The Government could also bring a legislature to amend the definition of “public servant” found in Section 21 of IPC and in Section 2 (c) of the Prevention of Corruption Act 1988, by including “The doctors who perform autopsy at the request of a police officer” so that the doctor can be prosecuted even under the Prevention of Corruption Act 1988, the bench added. India has a low conviction rate which is indirectly linked with Forensic medicine reports. In several cases, because the post-mortem reports are erroneous or conducted by inexperienced MBBS doctors, which negatively affects the chances of conviction of the accused.

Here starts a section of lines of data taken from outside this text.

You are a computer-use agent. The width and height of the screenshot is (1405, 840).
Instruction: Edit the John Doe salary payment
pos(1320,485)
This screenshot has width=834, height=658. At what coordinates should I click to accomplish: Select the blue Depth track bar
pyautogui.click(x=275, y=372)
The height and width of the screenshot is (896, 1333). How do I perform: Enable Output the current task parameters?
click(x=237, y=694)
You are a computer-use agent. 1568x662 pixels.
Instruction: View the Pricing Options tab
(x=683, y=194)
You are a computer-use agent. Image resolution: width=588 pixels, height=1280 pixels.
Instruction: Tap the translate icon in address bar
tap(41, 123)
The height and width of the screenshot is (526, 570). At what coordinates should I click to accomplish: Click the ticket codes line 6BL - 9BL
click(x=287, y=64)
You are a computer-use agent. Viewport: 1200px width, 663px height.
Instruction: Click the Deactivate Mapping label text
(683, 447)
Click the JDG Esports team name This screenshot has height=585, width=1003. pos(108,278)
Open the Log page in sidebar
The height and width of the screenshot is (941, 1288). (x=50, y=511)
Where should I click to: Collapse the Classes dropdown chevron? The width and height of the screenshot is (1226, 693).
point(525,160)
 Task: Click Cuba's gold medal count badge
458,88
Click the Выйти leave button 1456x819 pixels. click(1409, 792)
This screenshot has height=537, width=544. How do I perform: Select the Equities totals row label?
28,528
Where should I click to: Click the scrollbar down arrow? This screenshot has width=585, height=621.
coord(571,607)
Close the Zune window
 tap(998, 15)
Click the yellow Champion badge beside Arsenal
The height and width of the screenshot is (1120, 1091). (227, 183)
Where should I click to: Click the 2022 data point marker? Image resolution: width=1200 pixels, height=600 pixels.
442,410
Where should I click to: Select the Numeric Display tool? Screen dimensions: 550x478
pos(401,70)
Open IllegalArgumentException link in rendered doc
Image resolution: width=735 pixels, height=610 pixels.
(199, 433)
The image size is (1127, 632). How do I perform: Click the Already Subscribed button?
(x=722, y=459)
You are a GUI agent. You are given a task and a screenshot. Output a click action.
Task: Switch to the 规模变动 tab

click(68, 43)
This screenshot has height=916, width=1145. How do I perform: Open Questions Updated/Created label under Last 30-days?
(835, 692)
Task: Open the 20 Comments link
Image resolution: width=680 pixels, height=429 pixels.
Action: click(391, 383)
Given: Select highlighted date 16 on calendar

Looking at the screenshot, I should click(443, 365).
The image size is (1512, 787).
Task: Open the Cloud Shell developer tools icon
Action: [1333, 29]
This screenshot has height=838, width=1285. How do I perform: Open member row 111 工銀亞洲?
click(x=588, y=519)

Though the High Court has recommended video recording of all post-mortem examinations, similar to the initial mandatory guidelines laid down by the National Human Rights Commission (NHRC) for autopsy in custodial deaths, the authors feel it may not be feasible. Moreover, the NHRC guidelines do not address a number of aspects. This raises many questions like who is responsible for bringing the videographer to the mortuary, what should be the qualification of the videographer, i.e., should they have basic medical knowledge or are any studio videographer is sufficient? The guidelines also don't provide any technical specifications, like where to position the camera, the distance of the camera from the autopsy table, and methods to prevent editing of the video, storage and preservation of the video, etc. In addition, the guidelines does not define the requisite qualifications of the doctor who should perform such autopsies. The intention of the guidelines is to provide the recording and reports to an independent third party who should be able to interpret and give an expert opinion to aid the investigation. Though some of these queries have already been addressed later by the NHRC via their letter and revised guidelines,, we believe that there is still scope for improvement in the guidelines, and to create a Standard Operating Procedure (SOP) for videography, the technical specifications and training requirements, etc.
With the pool of Forensic experts depleting, the State Government, police, and judiciary are increasingly relying on MBBS graduates and unqualified mortuary workers to conduct medico-legal autopsies. However, granting permission to private medical colleges to conduct medico-legal autopsies will not only reduce the burden on the government centres, but also enable starting of postgraduate programmes in many centres leading to more trained Forensic Medicine experts. In order to allay the apprehensions regarding available infrastructure and expertise for starting autopsies in private medical colleges, the state authorities can subject the colleges to inspections and audits to ensure efficient functioning. In a suitable environment, Indian Forensic Medicine experts can perform and deliver reports as good as their counterparts in any part of the world. The Gordian knot faced by the Forensic Medicine fraternity in Government centres is the unfounded fear of sharing the burden with private medical colleges. Like Alexander the Great, the Government and Forensic faculty together must take a bold step and cut this knot, so that the discipline of Forensic Medicine can flourish in India and the quality of reporting improves.
The authors would like to thank Dr. Mukesh Yadav and Dr. Indrajit Khandekar for their valuable insights.